Now, of course, the White House and Senator Nelson are denying that this happened. The problem is there are no facts to say whether this threat did or did not take place. Several reporters say it did. Several politicians with a lot to lose if it’s true say it didn’t. So how can ThinkProgress call this a “discredited” rumor?
Well, just look at what “discredited” actually means:
- To damage in reputation; disgrace.
- To cause to be doubted or distrusted.
Well, in that case, it’’s technically true that the rumor is “discredited.” Some people are doubting that this rumor is true. Mostly because blogs like ThinkProgress insist that it isn’t, and that Dear Leader Obama’s word is all they need to prove that it isn’t true. But note that they don’t call the rumor “untrue.” Just “discredited.” Political weasel-words at their finest.

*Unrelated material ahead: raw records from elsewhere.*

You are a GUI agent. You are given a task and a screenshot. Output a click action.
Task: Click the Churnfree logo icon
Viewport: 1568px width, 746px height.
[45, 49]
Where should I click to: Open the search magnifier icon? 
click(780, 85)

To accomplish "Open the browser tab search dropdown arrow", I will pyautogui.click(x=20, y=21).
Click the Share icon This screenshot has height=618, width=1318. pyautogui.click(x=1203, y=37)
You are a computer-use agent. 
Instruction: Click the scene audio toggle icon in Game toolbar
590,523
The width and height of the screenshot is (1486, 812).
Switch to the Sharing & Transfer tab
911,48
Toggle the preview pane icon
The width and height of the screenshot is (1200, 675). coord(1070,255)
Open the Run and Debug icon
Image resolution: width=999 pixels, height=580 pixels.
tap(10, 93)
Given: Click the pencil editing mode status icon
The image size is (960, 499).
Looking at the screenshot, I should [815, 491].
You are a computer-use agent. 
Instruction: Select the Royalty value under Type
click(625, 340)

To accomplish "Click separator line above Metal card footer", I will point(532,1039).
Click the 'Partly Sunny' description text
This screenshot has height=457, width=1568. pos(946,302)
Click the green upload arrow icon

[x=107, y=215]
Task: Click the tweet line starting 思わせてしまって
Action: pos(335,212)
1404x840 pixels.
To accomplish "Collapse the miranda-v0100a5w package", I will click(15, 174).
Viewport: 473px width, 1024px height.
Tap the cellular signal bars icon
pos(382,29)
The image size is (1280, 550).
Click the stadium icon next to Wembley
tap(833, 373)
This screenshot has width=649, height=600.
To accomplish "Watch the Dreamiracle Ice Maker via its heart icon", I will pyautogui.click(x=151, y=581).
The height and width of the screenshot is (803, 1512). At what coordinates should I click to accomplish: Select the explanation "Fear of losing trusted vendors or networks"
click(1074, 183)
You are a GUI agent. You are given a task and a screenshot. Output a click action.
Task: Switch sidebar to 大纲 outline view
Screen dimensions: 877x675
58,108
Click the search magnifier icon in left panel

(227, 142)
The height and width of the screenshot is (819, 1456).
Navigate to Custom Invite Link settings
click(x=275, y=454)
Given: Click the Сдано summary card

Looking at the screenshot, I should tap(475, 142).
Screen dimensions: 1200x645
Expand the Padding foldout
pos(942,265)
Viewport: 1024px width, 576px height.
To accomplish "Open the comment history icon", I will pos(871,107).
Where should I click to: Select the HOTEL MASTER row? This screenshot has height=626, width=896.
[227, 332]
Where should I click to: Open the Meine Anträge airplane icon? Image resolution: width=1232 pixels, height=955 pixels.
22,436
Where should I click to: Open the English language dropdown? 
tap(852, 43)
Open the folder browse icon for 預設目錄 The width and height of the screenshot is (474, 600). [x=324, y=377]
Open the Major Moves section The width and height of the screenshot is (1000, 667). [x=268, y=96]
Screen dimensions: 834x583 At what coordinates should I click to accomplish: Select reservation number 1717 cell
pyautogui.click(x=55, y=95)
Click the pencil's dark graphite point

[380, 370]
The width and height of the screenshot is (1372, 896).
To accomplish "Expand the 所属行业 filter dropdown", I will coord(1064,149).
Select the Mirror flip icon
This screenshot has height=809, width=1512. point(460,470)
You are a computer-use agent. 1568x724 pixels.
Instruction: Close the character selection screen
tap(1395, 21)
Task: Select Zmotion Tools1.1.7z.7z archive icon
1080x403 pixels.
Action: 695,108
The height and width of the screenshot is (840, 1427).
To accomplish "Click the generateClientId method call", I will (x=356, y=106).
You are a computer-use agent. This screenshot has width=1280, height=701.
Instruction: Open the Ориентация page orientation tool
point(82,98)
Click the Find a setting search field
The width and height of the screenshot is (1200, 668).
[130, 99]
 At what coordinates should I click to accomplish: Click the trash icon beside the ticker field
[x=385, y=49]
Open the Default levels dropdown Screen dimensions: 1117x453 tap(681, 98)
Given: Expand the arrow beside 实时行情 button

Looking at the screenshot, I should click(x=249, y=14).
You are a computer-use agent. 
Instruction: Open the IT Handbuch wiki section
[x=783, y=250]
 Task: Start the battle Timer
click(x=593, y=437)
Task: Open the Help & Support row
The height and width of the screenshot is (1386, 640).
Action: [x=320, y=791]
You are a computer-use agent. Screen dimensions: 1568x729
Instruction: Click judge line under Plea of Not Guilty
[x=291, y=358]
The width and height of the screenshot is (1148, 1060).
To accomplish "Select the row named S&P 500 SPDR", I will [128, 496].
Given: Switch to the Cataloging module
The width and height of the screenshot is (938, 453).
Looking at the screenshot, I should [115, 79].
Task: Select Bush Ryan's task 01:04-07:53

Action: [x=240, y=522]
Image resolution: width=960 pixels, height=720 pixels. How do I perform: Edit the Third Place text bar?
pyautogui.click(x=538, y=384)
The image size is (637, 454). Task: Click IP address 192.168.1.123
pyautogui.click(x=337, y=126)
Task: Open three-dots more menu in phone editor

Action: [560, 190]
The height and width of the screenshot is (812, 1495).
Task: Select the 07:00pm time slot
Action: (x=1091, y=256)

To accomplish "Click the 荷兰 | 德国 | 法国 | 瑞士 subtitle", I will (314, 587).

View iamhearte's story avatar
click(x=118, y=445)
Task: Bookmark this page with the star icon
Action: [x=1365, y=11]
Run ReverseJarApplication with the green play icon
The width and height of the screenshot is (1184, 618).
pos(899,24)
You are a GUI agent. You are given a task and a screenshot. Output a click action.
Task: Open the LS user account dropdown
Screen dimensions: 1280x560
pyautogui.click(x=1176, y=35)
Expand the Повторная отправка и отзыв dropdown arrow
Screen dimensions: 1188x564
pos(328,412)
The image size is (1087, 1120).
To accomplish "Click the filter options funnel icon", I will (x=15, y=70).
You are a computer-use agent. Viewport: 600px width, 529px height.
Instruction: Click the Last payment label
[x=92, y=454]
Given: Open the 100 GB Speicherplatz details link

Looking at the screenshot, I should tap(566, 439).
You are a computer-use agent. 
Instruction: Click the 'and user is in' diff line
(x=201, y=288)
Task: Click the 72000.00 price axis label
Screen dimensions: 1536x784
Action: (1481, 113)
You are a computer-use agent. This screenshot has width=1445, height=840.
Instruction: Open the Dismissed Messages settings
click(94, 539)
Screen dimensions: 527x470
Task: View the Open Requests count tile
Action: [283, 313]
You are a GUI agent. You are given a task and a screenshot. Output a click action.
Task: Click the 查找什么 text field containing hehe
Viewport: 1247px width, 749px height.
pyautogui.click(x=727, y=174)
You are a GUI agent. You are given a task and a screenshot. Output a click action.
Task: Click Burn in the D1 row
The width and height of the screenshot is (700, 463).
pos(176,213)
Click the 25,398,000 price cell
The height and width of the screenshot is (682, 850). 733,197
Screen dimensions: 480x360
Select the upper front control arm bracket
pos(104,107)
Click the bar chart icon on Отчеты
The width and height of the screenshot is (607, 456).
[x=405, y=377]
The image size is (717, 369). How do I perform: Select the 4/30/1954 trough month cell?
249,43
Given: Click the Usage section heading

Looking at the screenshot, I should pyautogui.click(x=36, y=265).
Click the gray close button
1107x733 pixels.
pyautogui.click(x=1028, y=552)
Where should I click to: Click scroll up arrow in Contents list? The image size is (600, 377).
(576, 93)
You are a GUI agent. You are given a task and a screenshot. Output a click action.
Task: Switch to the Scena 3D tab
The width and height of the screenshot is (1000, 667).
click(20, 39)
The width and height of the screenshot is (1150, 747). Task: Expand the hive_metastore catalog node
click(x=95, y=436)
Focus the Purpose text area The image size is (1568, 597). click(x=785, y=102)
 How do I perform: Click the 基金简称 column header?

Now, maybe Beck’s words were intemperate and a bit over-the-top, but compared to the rhetoric from the left day after day, he seems positively subdued.
So did the threat actually take place? We can’t say one way or the other with any certainty. But it certainly smacks of the “Chicago Way” certain major White House players are so fond of. We’re going to need more than strident denials from politicians with much to lose before we decide if this rumor is true or false. After all, Tiger Woods denied, denied, denied he’d ever had an affair or a fight with his wife–and we all know how that turned out.